> **TASK OBJECTIVE**
Each record below needs to be written out exactly as it appears.
•••
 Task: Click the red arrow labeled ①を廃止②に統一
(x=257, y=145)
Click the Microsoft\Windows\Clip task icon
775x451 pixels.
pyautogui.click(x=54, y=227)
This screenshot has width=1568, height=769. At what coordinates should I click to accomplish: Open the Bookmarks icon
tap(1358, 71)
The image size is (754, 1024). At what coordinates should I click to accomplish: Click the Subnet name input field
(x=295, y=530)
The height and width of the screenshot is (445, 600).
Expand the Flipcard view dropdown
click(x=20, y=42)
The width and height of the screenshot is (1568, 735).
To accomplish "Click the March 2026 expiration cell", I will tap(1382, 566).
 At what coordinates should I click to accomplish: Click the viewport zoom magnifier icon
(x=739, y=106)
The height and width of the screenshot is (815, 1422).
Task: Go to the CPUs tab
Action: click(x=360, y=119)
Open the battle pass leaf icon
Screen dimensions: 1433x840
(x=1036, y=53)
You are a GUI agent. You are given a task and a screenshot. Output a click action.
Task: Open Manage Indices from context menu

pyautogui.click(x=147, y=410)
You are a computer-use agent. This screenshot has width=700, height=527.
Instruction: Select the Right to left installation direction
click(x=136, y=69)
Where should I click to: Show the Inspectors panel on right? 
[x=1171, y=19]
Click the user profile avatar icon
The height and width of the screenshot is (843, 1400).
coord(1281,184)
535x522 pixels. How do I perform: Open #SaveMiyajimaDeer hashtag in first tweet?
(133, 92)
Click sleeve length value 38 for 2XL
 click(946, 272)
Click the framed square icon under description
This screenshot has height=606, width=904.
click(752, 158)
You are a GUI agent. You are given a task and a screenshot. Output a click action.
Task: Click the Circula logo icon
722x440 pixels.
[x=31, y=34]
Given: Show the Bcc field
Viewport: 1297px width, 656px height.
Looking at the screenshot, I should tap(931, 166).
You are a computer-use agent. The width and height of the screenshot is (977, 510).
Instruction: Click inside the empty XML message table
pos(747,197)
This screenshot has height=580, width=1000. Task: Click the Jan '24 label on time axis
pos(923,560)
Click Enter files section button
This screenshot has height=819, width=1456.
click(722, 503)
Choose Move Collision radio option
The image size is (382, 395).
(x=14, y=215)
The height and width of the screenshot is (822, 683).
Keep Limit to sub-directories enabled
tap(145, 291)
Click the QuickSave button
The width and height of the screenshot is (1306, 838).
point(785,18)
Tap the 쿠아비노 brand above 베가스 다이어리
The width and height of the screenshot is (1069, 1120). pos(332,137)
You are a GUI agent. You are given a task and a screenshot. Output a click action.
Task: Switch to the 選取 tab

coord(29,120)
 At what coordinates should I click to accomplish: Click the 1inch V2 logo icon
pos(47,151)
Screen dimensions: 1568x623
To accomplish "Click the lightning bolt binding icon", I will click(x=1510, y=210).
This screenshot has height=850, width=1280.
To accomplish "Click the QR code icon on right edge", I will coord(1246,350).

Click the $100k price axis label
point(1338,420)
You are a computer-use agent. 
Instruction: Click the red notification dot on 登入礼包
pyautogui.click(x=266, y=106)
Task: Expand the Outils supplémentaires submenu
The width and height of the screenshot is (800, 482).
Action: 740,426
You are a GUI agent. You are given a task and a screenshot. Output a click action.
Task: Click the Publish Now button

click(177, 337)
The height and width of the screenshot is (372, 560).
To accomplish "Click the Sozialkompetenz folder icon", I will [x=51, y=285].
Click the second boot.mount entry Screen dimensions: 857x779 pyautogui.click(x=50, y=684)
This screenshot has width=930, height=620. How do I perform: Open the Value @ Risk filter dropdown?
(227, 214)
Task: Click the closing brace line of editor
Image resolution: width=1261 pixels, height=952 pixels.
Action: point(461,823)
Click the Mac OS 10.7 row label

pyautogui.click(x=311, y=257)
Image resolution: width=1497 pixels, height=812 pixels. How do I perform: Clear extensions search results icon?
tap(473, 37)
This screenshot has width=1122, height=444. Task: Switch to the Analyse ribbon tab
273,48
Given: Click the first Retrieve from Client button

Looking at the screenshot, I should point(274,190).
•••
> **SOLUTION FOR THIS EXERCISE**
 Task: Click the red arrow labeled ①を廃止②に統一
(x=257, y=145)
Click the Microsoft\Windows\Clip task icon
775x451 pixels.
pyautogui.click(x=54, y=227)
This screenshot has width=1568, height=769. At what coordinates should I click to accomplish: Open the Bookmarks icon
tap(1358, 71)
The image size is (754, 1024). At what coordinates should I click to accomplish: Click the Subnet name input field
(x=295, y=530)
The height and width of the screenshot is (445, 600).
Expand the Flipcard view dropdown
click(x=20, y=42)
The width and height of the screenshot is (1568, 735).
To accomplish "Click the March 2026 expiration cell", I will tap(1382, 566).
 At what coordinates should I click to accomplish: Click the viewport zoom magnifier icon
(x=739, y=106)
The height and width of the screenshot is (815, 1422).
Task: Go to the CPUs tab
Action: click(x=360, y=119)
Open the battle pass leaf icon
Screen dimensions: 1433x840
(x=1036, y=53)
You are a GUI agent. You are given a task and a screenshot. Output a click action.
Task: Open Manage Indices from context menu

pyautogui.click(x=147, y=410)
You are a computer-use agent. This screenshot has width=700, height=527.
Instruction: Select the Right to left installation direction
click(x=136, y=69)
Where should I click to: Show the Inspectors panel on right? 
[x=1171, y=19]
Click the user profile avatar icon
The height and width of the screenshot is (843, 1400).
coord(1281,184)
535x522 pixels. How do I perform: Open #SaveMiyajimaDeer hashtag in first tweet?
(133, 92)
Click sleeve length value 38 for 2XL
 click(946, 272)
Click the framed square icon under description
This screenshot has height=606, width=904.
click(752, 158)
You are a GUI agent. You are given a task and a screenshot. Output a click action.
Task: Click the Circula logo icon
722x440 pixels.
[x=31, y=34]
Given: Show the Bcc field
Viewport: 1297px width, 656px height.
Looking at the screenshot, I should tap(931, 166).
You are a computer-use agent. The width and height of the screenshot is (977, 510).
Instruction: Click inside the empty XML message table
pos(747,197)
This screenshot has height=580, width=1000. Task: Click the Jan '24 label on time axis
pos(923,560)
Click Enter files section button
This screenshot has height=819, width=1456.
click(722, 503)
Choose Move Collision radio option
The image size is (382, 395).
(x=14, y=215)
The height and width of the screenshot is (822, 683).
Keep Limit to sub-directories enabled
tap(145, 291)
Click the QuickSave button
The width and height of the screenshot is (1306, 838).
point(785,18)
Tap the 쿠아비노 brand above 베가스 다이어리
The width and height of the screenshot is (1069, 1120). pos(332,137)
You are a GUI agent. You are given a task and a screenshot. Output a click action.
Task: Switch to the 選取 tab

coord(29,120)
 At what coordinates should I click to accomplish: Click the 1inch V2 logo icon
pos(47,151)
Screen dimensions: 1568x623
To accomplish "Click the lightning bolt binding icon", I will click(x=1510, y=210).
This screenshot has height=850, width=1280.
To accomplish "Click the QR code icon on right edge", I will coord(1246,350).

Click the $100k price axis label
point(1338,420)
You are a computer-use agent. 
Instruction: Click the red notification dot on 登入礼包
pyautogui.click(x=266, y=106)
Task: Expand the Outils supplémentaires submenu
The width and height of the screenshot is (800, 482).
Action: 740,426
You are a GUI agent. You are given a task and a screenshot. Output a click action.
Task: Click the Publish Now button

click(177, 337)
The height and width of the screenshot is (372, 560).
To accomplish "Click the Sozialkompetenz folder icon", I will [x=51, y=285].
Click the second boot.mount entry Screen dimensions: 857x779 pyautogui.click(x=50, y=684)
This screenshot has width=930, height=620. How do I perform: Open the Value @ Risk filter dropdown?
(227, 214)
Task: Click the closing brace line of editor
Image resolution: width=1261 pixels, height=952 pixels.
Action: point(461,823)
Click the Mac OS 10.7 row label

pyautogui.click(x=311, y=257)
Image resolution: width=1497 pixels, height=812 pixels. How do I perform: Clear extensions search results icon?
tap(473, 37)
This screenshot has width=1122, height=444. Task: Switch to the Analyse ribbon tab
273,48
Given: Click the first Retrieve from Client button

Looking at the screenshot, I should point(274,190).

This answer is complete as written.